Can't wait to see what's new.


----------



## ChubbyBlackSista (Jul 11, 2007)

Thats a nice picture


----------



## fatgirl33 (Jul 13, 2007)

Zoom said:


> Seriously, though, the PW website is a worthy cause. If you're an FA who's never seen Brenda's work, you're like a sci-fi fan who never saw any of the Star Trek movies. And Biggie did guest art in one issue...



Thanks for the high praise, Zoom. Biggie's issue is fantastic, one of my favorites for sure!

Thank you so much!
Brenda


----------



## fatgirl33 (Jul 15, 2007)

Fish said:


> I really enjoy PONDEROUS WOMAN. It's a wonderful blending of classic Super Hero comic storytelling with unabashed gaining fat fantasy.



Wow, I am speechless! Fish, I am a big fan of yours and check your blog at least weekly to see if you've posted anything new. Your talent is incredible and always inspires me, I wish I had your artistic ability! Thanks for the vote of confidence in my little comic! 

Brenda


----------



## Fish (Jul 19, 2007)

fatgirl33 said:


> Thanks for the vote of confidence in my little comic!



Thanks for MAKING it and entertaing me so much.
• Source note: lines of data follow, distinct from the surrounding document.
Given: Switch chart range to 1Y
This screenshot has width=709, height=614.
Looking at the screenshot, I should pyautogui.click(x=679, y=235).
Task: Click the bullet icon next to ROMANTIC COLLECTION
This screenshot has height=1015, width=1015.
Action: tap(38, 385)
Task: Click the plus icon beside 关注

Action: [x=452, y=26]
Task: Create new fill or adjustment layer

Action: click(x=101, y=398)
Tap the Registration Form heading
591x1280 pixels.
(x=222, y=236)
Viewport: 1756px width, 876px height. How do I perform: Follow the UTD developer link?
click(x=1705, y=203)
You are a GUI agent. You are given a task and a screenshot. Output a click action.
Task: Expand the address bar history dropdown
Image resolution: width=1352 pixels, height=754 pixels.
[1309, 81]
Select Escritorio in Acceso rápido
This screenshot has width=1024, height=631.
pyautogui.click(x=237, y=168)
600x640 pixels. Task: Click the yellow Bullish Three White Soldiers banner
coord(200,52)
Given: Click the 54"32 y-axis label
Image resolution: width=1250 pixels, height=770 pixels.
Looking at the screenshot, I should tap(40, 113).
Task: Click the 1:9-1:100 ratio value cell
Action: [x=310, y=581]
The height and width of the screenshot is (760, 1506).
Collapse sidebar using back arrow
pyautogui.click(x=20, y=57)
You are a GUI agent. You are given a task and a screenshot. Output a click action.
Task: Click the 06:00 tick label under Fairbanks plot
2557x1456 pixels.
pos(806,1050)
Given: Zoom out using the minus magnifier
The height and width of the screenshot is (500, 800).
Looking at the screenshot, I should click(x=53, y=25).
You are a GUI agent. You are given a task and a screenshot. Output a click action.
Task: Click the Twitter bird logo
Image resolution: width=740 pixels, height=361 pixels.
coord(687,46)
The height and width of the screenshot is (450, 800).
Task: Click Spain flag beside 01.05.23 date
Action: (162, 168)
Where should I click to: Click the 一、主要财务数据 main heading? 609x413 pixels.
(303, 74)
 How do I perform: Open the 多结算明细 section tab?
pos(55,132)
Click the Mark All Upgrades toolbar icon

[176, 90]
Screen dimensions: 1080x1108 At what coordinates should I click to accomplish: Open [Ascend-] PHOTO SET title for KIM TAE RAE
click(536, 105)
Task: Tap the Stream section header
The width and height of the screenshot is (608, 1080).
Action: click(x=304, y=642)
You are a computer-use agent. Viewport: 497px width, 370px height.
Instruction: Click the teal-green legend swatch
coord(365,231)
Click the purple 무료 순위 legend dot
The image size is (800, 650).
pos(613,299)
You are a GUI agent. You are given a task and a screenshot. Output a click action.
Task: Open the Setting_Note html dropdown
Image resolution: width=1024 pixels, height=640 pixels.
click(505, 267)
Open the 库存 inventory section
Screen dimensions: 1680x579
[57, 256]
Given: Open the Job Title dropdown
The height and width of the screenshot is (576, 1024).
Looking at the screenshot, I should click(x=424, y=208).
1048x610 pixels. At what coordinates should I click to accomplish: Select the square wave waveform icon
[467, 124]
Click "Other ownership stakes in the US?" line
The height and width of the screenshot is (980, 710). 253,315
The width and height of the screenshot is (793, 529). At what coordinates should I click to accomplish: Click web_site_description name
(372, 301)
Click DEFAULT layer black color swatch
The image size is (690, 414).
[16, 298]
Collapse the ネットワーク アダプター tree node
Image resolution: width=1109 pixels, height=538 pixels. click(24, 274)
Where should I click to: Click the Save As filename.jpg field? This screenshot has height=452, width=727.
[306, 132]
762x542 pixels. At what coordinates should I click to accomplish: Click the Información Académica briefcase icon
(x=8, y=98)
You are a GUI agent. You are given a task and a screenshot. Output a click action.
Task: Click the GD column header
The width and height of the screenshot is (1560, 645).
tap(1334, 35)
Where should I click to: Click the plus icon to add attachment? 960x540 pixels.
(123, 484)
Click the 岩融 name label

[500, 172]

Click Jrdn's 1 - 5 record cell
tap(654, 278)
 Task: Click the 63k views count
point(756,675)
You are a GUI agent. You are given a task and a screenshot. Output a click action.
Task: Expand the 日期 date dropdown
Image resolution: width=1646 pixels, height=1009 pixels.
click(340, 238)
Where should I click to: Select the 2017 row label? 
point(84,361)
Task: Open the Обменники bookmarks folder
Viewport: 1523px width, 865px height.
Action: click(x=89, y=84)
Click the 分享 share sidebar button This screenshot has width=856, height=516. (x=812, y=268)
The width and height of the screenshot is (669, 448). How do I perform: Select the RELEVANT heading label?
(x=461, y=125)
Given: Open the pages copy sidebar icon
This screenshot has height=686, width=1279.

The Ponderous Woman is a gaining fantasy mixed with Super Heroes!! What's not to love for a guy like me. (Who loves both seeing people gain and gain himself.)


----------



## eyesforyou (Sep 17, 2007)

Fish, your work is amazing!
But my kudos go to any artist not afraid to use their talent to portray something they love.


----------



## Ned Sonntag (Sep 17, 2007)

fatgirl33 said:


> Hi folks, I'm not sure I picked the right forum for this, but it's fantasy WG related, soooo...
> 
> I am in the midst of preparing for a brand new comic book which will begin posting at the start of August _(if you're not familiar with the Ponderous Woman comics and would like to check them out, click on the link in my sig line)_. In the meantime, some other neat stuff is getting posted to the site, so if you're interested in that kind of thing, by all means, please check it out!
> 
> ...


Must investigate this worthy phenomenon...


----------